When considering the suitability of pension transfers, advisors'sdefault position it is that the transfer from DB to DC "will not be suitable".  with reference to the saver's attitude to risk, an advisor should "only then consider a transfer, conversion or opt-out to be suitable if it can clearly demonstrate, on contemporary evidence, that the transfer, conversion or opt-out is in the client's best interests", according to the new rules.

Financial advisors must "compare the benefits likely (on reasonable assumptions) to be paid under a defined benefits pension scheme or other pension scheme with safeguarded benefits with the benefits afforded by a personal pension scheme, stakeholder pension scheme or other pension scheme with flexible benefits, before it advises a retail client to transfer out of a defined benefits pension scheme or other pension scheme with safeguarded benefits".

The advisors must give the DB pension scheme savers a copy of the comparison they made and draw their attention to "the factors that do and do not support the firm's advice".

If savers seeking a DB to DC pensions scheme transfer intend to immediately access savings following that transfer or are otherwise at "normal retirement age under the rules of the ceding scheme" then the comparisons between the two pension schemes do not need to be made.

The rule changes have been designed to ensure that savers seeking to take advantage of the new flexibilities available to DC pension scheme members since April are properly protected.

The FCA said that it will not immediately require financial advisors to obtain new qualifications to qualify as 'pension transfer specialists' but that it would stiffen the examination process in future.

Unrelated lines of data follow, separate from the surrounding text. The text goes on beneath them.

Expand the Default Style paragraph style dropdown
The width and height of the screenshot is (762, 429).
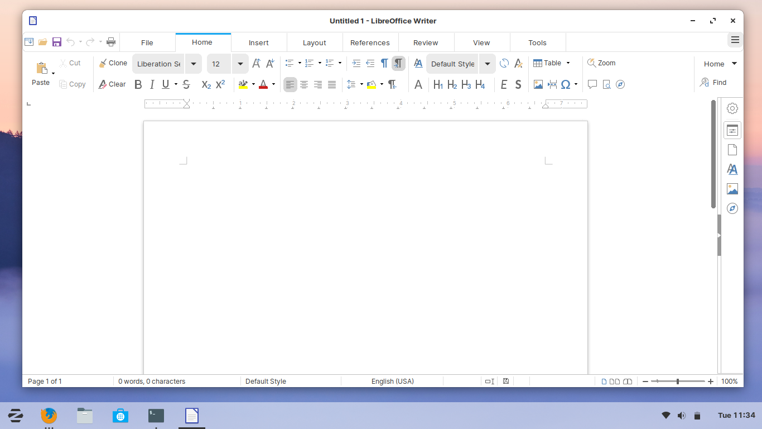click(487, 64)
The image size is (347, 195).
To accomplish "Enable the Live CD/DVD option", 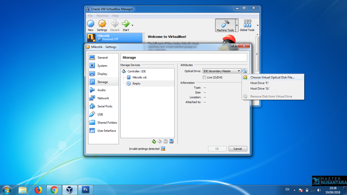I will (x=204, y=77).
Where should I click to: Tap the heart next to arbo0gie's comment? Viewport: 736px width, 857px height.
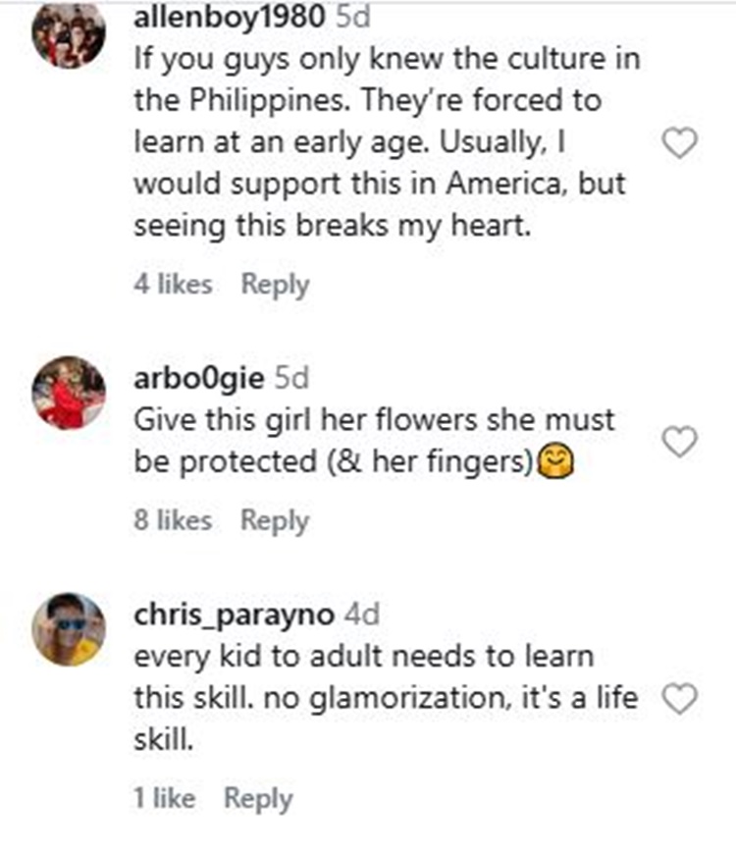tap(680, 441)
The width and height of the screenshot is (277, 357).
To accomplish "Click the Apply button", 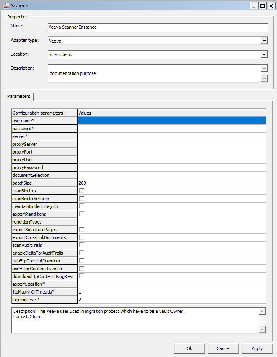I will click(x=257, y=348).
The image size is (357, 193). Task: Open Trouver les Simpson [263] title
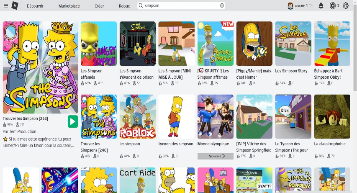point(26,118)
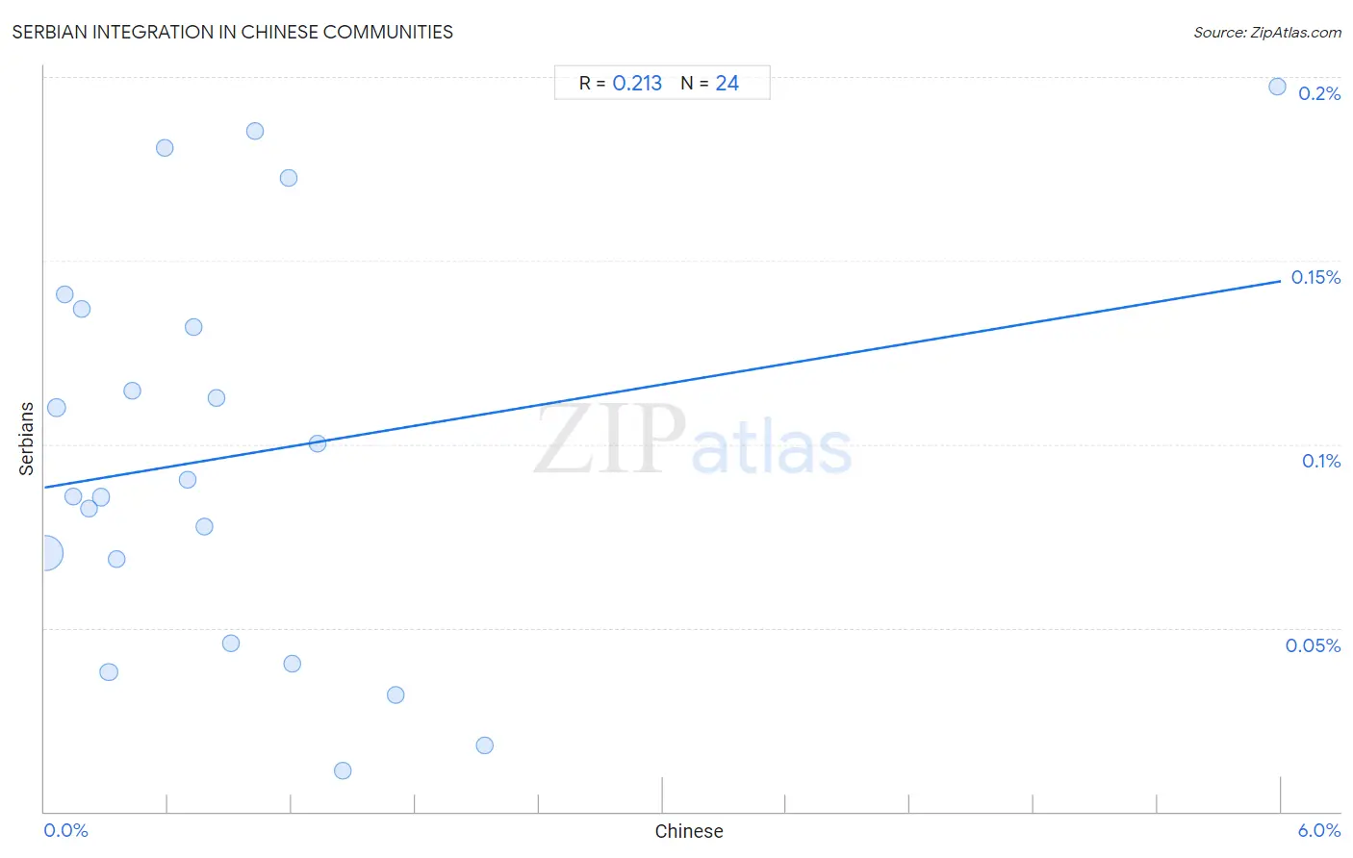Click the blue regression trend line
Screen dimensions: 1353x858
(x=662, y=385)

"Inevitably, the new flexibilities will require us to update the FCA’s exam standards, but we will do this once we have a greater understanding of how the market has changed," the FCA said. "New secondary regulations already require trustees and managers of schemes to inform a member seeking to transfer that the member must provide a letter within three months confirming that they have taken advice. We would expect advisory firms to take notice of this three month requirement. We do not see the need to impose additional requirements on advisory firms in this regard."